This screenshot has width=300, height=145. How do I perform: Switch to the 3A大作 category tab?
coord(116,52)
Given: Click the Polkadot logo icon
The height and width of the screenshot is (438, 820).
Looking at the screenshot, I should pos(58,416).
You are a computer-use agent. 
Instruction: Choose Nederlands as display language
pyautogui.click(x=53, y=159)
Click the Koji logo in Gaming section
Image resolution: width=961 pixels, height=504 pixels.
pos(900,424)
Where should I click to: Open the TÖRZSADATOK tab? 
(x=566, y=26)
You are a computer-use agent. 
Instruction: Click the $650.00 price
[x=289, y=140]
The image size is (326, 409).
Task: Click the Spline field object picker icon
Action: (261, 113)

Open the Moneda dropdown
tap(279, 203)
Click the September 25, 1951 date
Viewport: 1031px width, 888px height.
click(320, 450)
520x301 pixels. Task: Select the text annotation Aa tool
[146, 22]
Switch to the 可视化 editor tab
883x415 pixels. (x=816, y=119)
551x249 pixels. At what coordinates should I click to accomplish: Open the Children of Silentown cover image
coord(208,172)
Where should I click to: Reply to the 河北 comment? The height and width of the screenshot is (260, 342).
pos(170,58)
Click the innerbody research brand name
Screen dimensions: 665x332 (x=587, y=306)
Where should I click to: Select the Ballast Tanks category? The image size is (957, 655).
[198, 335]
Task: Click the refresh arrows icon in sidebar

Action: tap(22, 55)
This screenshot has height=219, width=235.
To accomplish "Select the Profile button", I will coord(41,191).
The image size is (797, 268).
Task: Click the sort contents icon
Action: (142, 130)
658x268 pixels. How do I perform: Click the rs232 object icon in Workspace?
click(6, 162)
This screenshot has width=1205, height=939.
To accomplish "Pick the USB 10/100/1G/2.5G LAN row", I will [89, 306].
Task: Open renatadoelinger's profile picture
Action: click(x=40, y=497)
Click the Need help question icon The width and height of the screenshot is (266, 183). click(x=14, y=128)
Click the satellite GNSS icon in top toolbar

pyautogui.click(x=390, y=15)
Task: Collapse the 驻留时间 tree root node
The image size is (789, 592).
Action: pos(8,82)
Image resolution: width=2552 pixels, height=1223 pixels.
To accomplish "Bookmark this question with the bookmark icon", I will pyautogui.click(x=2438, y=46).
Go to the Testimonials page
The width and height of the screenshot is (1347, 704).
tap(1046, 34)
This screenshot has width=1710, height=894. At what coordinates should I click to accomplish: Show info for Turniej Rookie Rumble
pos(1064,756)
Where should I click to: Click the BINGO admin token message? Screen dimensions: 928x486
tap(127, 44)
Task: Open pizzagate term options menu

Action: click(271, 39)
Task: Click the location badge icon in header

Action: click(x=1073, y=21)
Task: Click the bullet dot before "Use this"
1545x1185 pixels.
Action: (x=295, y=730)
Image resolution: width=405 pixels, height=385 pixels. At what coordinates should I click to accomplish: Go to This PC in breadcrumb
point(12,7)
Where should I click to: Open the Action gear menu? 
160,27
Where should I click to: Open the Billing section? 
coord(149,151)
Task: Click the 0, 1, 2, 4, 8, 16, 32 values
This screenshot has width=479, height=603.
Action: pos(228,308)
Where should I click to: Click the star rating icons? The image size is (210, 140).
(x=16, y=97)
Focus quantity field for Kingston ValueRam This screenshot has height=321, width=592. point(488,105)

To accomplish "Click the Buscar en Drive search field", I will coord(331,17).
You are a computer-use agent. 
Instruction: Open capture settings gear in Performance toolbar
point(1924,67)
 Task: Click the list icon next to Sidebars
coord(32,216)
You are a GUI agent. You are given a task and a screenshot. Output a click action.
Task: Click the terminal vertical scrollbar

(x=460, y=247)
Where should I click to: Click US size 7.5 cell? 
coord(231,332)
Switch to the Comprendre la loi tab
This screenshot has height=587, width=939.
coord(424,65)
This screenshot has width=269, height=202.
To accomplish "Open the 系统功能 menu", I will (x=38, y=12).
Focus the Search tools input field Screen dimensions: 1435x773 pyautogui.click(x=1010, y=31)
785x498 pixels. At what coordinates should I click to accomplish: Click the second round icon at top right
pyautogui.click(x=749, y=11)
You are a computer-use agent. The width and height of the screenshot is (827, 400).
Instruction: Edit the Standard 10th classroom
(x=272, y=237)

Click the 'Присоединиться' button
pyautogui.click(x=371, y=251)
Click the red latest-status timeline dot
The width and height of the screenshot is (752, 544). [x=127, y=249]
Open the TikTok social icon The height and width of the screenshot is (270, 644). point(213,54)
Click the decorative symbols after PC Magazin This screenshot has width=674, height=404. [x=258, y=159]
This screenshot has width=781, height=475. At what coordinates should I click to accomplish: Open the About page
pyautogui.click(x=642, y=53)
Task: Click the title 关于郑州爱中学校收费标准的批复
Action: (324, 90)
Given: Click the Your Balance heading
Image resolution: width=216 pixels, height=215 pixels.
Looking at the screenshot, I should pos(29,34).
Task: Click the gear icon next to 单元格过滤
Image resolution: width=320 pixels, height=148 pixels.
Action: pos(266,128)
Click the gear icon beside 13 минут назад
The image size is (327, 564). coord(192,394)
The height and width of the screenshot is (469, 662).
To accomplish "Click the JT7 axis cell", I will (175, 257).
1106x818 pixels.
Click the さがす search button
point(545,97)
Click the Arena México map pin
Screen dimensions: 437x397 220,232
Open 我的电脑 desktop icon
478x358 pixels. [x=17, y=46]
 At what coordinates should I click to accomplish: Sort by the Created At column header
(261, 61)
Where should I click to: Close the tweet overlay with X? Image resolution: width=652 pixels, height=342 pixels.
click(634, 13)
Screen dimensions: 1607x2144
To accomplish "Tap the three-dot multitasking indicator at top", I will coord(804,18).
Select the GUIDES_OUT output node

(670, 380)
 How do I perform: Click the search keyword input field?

» TRY IT: Give again the lines from the line holding "Screen dimensions: 1607x2144" through the close of the listing, both included, exactly as written and with nothing else.

» ANSWER BOX:
Screen dimensions: 1607x2144
To accomplish "Tap the three-dot multitasking indicator at top", I will coord(804,18).
Select the GUIDES_OUT output node

(670, 380)
 How do I perform: Click the search keyword input field?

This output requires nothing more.